At the Cave des Vignerons des Coteaux Romanais, one of the local products I bought was goat cheese. Or goat cheeses, fromages de chèvre. Goat cheeses are a speciality of the Cher Valley, and they are delicious.
You can buy round goat cheeses, heart-shaped ones, logs (Sainte-Maure style), or pyramids (Valençay style). Around Saint-Aignan, the most common goat cheeses are the rounds, in the style of goat cheeses from the neighboring town of Selles-sur-Cher. The cheeses of Selles have an A.O.C., like the local white and red wines.
At the market over in Noyers-sur-Cher on Sunday mornings, I've heard the older local people ask the vendor for un chèvre bleu un peu moelleux — a medium-dry, soft "blue" goat cheese. They call the goat cheese un bleu because the crust turns a blue-gray color as the cheese ages. The cheese itself is pure white inside.
And you can buy the cheeses in different stages of maturation. The youngest are called frais, or fresh (soft).
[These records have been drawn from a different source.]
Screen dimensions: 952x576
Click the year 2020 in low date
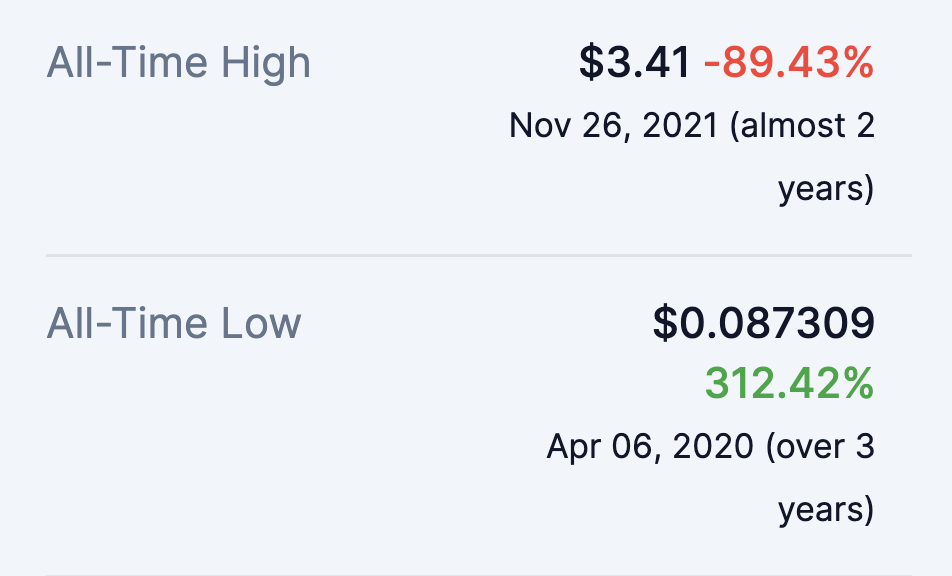click(x=713, y=447)
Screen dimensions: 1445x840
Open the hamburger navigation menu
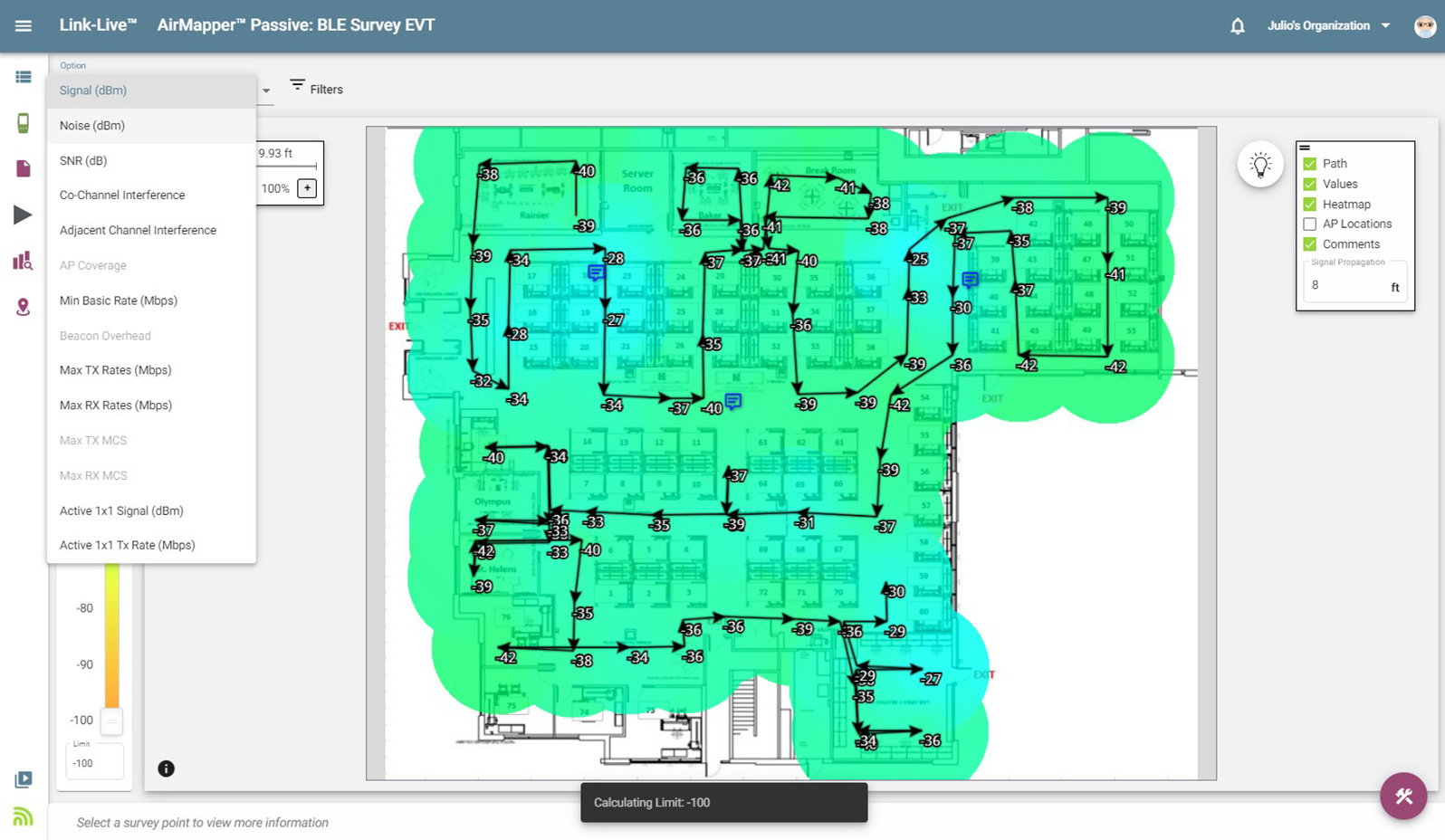point(24,25)
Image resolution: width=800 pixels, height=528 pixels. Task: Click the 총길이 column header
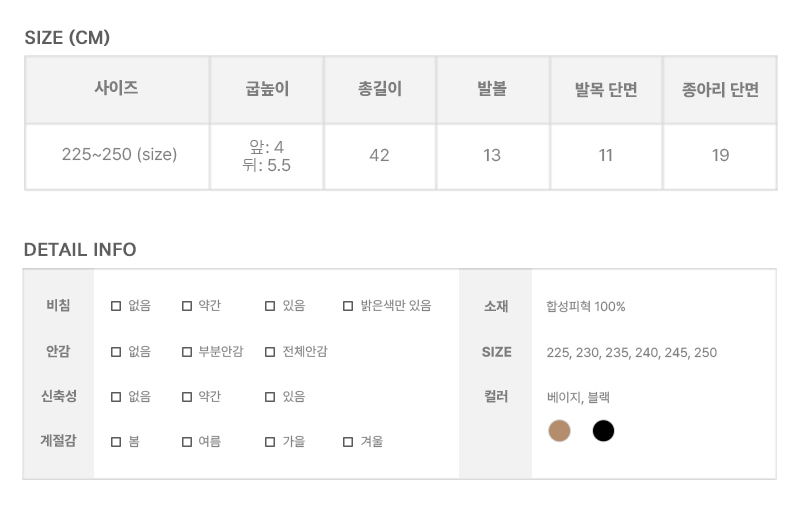pos(380,89)
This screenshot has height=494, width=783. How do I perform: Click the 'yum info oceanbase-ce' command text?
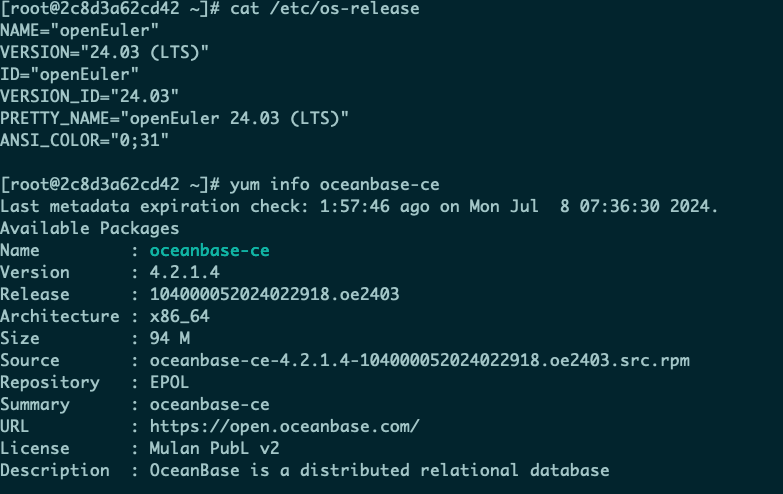tap(334, 184)
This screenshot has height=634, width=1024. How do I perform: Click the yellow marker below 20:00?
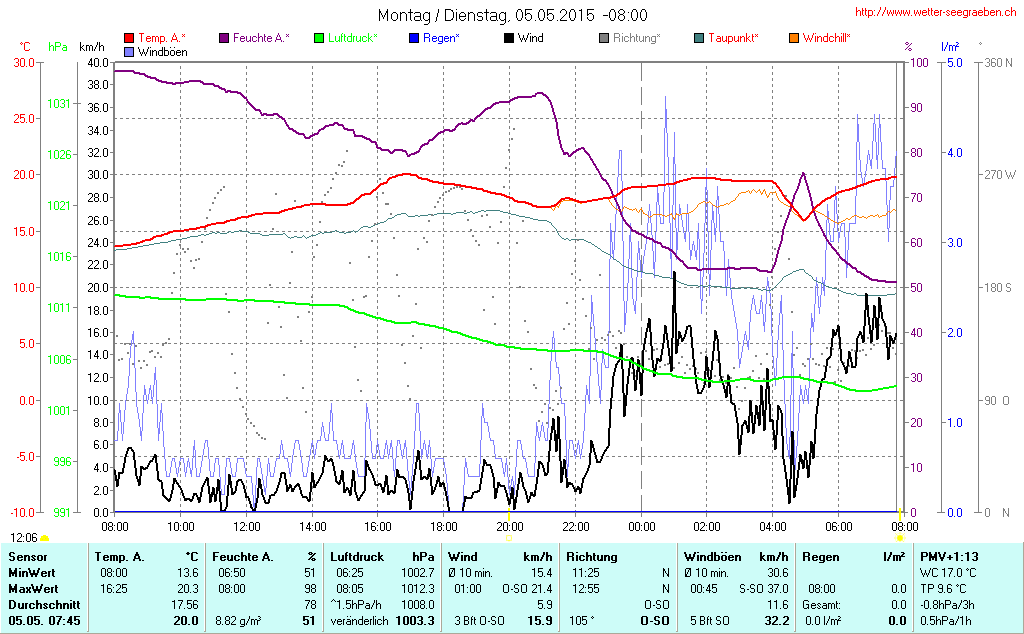click(x=509, y=538)
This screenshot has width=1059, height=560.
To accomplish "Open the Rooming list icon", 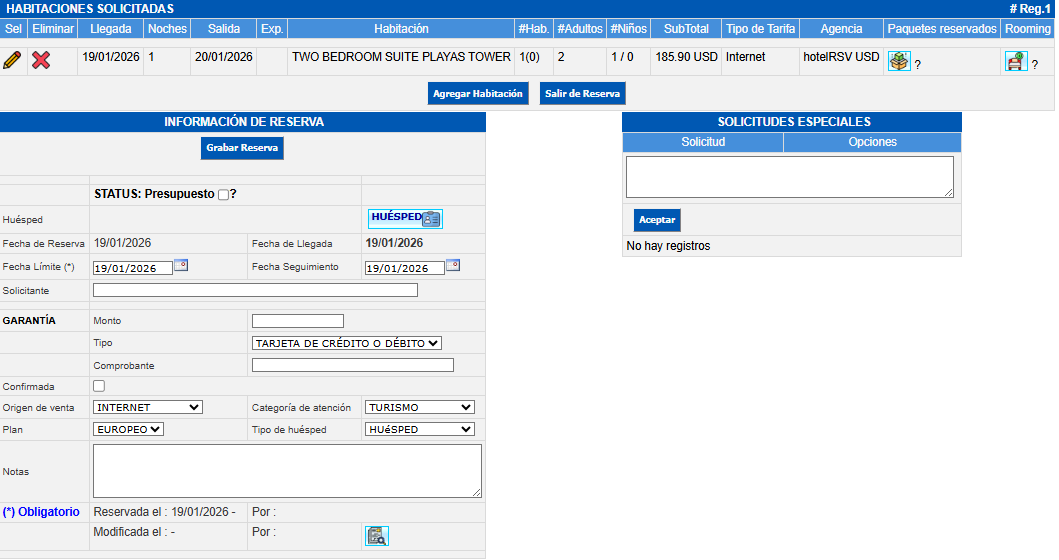I will [1016, 62].
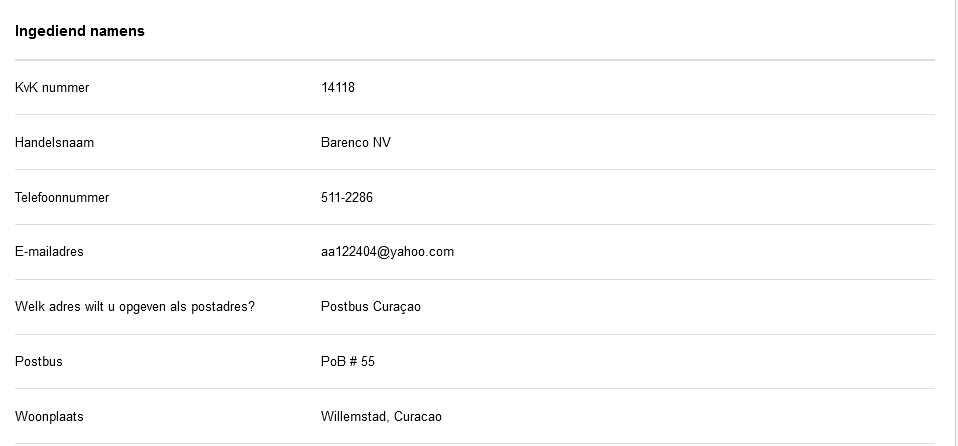
Task: Select the "Woonplaats" field label
Action: click(49, 417)
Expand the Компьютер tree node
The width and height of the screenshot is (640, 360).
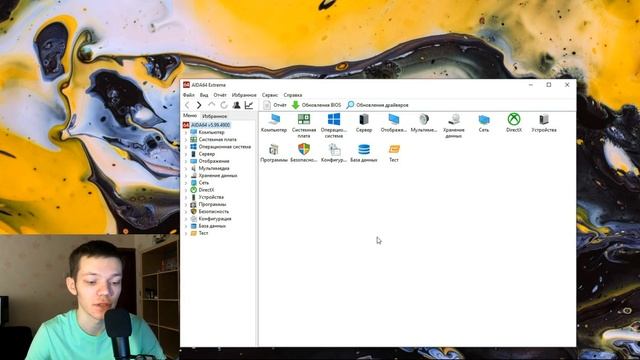point(186,133)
The ones aged a bit longer are demi-sec, or semi-dry (medium hard). And the cheeses that are fully aged are sec, or dry (hard). The soft, creamy ones are more or less spreadable, and the hard, dry ones can be grated.
All the goat cheeses made around Saint-Aignan are coated with a mixture of powdered wood ash and salt for the aging process. The ash and salt give them extra flavor. You don't have to cut or scrape it off — it's perfectly edible.
Goat cheeses are good with red or white wine, or with beer. And bread of course. You can melt one on a round of toast and serve it on top of a nice salad. Today we plan to make pizzas with tomato sauce and eggplant, topped with goat cheese. I'm not sure whether to use the fresh goat cheese pictured above, or the semi-dry one. I guess we can make one pizza with each and share.